> _What this task involves_: Go through the listing below and return each line that includes "Airbnb".

---------- Given data ----------

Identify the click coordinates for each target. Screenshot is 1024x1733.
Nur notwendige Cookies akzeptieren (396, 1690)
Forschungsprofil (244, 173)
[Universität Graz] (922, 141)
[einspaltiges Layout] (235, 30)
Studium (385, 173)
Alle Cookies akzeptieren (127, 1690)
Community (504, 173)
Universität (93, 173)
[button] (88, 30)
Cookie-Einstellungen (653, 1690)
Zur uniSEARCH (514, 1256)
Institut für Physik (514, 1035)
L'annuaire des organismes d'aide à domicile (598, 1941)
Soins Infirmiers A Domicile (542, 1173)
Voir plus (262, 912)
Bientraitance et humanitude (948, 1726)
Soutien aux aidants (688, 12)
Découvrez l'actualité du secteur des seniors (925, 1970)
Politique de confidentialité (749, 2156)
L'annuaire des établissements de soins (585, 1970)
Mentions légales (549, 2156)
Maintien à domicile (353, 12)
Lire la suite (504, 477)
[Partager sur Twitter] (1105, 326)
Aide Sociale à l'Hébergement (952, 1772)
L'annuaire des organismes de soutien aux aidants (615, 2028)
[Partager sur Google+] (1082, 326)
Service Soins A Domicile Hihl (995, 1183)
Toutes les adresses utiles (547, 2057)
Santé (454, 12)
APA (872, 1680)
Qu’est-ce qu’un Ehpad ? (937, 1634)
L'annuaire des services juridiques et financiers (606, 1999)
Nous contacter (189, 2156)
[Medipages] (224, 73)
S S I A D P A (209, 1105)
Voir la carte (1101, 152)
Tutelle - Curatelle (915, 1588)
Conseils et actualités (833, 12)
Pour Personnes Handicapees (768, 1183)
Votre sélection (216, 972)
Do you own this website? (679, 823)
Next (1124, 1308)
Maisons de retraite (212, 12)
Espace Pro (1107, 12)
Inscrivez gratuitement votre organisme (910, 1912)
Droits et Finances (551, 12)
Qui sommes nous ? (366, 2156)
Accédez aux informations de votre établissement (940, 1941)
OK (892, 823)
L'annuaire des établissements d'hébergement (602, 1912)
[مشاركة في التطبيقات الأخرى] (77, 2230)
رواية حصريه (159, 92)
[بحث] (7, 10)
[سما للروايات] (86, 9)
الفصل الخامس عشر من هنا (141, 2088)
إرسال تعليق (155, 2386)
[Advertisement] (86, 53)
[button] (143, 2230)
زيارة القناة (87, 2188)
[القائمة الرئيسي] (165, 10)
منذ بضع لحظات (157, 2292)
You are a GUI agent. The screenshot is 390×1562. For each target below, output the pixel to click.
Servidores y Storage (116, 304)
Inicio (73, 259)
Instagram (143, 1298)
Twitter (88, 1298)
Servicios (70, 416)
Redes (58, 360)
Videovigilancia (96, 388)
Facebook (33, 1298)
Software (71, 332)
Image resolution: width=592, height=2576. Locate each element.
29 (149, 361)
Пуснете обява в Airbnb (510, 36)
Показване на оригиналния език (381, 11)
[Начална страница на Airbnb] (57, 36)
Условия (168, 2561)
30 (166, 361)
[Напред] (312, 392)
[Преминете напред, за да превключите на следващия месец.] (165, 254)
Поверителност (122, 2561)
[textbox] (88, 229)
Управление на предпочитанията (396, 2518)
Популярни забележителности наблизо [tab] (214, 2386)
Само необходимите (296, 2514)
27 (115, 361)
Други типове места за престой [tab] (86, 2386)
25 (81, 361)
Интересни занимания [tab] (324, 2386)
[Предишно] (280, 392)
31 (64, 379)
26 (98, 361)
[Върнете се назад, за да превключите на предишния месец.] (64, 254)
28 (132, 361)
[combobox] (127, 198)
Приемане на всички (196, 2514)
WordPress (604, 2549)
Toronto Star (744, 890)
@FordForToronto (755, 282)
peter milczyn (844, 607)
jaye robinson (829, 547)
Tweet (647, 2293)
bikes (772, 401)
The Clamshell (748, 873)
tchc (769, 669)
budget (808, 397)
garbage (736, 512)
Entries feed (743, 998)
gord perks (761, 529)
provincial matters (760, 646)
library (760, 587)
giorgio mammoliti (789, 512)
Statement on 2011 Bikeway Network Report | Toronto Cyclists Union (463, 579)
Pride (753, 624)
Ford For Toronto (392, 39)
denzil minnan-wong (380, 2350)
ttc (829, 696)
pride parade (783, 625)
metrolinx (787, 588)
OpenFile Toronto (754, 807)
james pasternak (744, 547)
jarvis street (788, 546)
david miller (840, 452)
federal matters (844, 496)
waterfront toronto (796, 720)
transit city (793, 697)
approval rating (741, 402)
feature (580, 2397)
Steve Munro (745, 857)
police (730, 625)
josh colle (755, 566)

----------

> _Answer to the exercise_:
Пуснете обява в Airbnb (510, 36)
[Начална страница на Airbnb] (57, 36)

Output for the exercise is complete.